Uma vez que a maioria dos alemães comuns não se encaixava nesses grupos e, desde que essa maioria abraçasse o novo mundo nazi, o alemão comum estava relativamente livre de perseguições. Pelo menos até os alemães começarem a perder a guerra.
Essa história é importante para nós actualmente. Não apenas porque oferece «lições», mas porque a História pode conter avisos.
Numa crise económica, milhões de pessoas decidiram voltar-se para um líder pouco convencional que, na opinião deles, tinha «carisma». Um líder que não escondia os seus medos, esperanças e desejo latente de culpar os outros pela situação difícil que viviam.
O resultado disso foi desastroso para milhões de pessoas.
Quando Hitler assumiu o poder, o índice de desemprego na Alemanha era 30%. Hoje, na Grécia, é 25,1%. E está a aumentar.

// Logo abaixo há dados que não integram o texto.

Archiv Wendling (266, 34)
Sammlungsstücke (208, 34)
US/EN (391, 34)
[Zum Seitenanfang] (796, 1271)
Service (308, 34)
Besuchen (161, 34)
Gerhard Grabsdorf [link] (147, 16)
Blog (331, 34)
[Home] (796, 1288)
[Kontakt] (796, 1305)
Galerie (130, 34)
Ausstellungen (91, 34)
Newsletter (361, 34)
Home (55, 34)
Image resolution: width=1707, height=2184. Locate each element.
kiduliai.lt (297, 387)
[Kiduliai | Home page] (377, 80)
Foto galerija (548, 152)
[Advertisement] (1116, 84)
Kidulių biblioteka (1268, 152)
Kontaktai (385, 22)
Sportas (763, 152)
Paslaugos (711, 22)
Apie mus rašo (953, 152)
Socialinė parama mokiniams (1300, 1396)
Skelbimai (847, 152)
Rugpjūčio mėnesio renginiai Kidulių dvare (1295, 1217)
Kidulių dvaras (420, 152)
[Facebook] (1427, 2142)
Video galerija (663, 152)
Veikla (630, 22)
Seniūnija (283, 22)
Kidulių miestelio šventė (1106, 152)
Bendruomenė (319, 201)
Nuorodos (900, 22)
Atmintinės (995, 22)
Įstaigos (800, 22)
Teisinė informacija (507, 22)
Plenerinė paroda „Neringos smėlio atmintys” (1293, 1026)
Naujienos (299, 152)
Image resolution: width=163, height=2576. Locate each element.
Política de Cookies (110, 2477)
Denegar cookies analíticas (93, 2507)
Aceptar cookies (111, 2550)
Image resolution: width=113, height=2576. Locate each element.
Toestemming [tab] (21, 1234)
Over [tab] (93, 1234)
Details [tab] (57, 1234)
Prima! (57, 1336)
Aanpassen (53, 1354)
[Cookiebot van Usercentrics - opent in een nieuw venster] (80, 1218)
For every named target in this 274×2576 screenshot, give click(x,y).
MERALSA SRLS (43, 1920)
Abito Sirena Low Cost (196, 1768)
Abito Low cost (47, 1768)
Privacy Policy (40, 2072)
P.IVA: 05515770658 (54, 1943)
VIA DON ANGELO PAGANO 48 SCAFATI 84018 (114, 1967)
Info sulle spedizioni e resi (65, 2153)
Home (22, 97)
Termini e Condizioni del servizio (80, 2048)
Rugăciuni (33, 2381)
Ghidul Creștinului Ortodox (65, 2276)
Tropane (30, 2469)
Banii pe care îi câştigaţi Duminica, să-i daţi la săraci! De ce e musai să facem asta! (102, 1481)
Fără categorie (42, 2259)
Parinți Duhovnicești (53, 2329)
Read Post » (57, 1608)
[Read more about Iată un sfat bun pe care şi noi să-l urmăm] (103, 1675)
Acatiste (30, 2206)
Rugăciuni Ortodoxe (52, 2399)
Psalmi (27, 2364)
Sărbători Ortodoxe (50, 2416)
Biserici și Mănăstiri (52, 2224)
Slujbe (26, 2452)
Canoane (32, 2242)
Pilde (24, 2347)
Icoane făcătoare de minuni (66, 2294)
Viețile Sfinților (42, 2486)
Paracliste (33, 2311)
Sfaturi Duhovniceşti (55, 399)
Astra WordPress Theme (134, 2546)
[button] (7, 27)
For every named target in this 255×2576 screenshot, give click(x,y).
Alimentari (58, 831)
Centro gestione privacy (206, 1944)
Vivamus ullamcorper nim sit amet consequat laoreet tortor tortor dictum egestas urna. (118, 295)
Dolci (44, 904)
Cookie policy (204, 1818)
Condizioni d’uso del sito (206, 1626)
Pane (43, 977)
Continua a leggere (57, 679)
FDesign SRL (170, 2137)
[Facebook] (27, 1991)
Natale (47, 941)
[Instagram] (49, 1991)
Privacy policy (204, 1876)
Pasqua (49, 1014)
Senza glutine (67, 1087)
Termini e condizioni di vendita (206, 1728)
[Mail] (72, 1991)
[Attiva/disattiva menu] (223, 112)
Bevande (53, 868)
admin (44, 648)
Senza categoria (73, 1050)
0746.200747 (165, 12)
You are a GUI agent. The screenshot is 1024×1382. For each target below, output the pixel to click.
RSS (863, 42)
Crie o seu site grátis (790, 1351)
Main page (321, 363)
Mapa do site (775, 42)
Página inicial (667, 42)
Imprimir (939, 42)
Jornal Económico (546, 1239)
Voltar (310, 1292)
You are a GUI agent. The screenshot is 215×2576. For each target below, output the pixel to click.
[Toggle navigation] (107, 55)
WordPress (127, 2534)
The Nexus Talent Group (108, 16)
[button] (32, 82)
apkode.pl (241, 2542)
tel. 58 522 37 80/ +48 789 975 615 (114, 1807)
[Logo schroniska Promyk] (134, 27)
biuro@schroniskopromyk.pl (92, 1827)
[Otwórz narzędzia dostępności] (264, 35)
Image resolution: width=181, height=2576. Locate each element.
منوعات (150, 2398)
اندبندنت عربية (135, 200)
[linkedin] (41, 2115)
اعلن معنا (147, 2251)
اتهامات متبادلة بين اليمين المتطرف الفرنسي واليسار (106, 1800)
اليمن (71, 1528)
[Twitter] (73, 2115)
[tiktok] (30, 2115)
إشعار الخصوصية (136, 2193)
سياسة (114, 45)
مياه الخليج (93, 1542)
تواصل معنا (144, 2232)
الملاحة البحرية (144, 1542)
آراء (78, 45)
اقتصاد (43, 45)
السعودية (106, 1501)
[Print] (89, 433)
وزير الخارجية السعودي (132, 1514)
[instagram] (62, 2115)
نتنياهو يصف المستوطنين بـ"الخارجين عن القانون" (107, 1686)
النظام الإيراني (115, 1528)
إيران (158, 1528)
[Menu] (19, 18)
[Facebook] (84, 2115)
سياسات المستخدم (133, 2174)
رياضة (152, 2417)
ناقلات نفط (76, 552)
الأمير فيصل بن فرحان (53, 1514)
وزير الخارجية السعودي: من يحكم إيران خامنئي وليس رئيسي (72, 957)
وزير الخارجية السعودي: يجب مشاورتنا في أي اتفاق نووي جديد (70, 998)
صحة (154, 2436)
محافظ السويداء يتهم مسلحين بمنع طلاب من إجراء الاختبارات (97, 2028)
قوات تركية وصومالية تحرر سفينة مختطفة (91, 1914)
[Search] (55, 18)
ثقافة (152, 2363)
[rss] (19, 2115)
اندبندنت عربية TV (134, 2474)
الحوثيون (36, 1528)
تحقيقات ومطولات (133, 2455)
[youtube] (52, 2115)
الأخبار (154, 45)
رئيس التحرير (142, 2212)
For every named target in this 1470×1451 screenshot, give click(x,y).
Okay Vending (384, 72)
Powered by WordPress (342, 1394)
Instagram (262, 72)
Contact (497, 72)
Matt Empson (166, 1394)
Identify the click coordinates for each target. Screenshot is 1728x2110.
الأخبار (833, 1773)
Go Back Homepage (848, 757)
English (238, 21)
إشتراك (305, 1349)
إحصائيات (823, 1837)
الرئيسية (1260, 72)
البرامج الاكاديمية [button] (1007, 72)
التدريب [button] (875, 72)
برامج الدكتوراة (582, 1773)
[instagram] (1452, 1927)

É irónico que, recentemente, a chanceler alemã Angela Merkel tenha sido saudada em Atenas por gregos irados, carregando cartazes com suásticas, protestando contra o que consideram ser uma interferência indevida da Alemanha no seu país.
Irónico porque é na Grécia – que enfrenta uma terrível crise económica - que observamos a ascensão repentina de um movimento político que se gaba da sua intolerância e desejo de perseguir minorias - o Aurora Dourada.
O movimento é liderado por um homem que alega não ter havido câmaras de gás em Auschwitz. Pode existir um aviso mais sério do que esse?
O historiador Laurence Rees é autor de seis livros sobre a Segunda Guerra Mundial.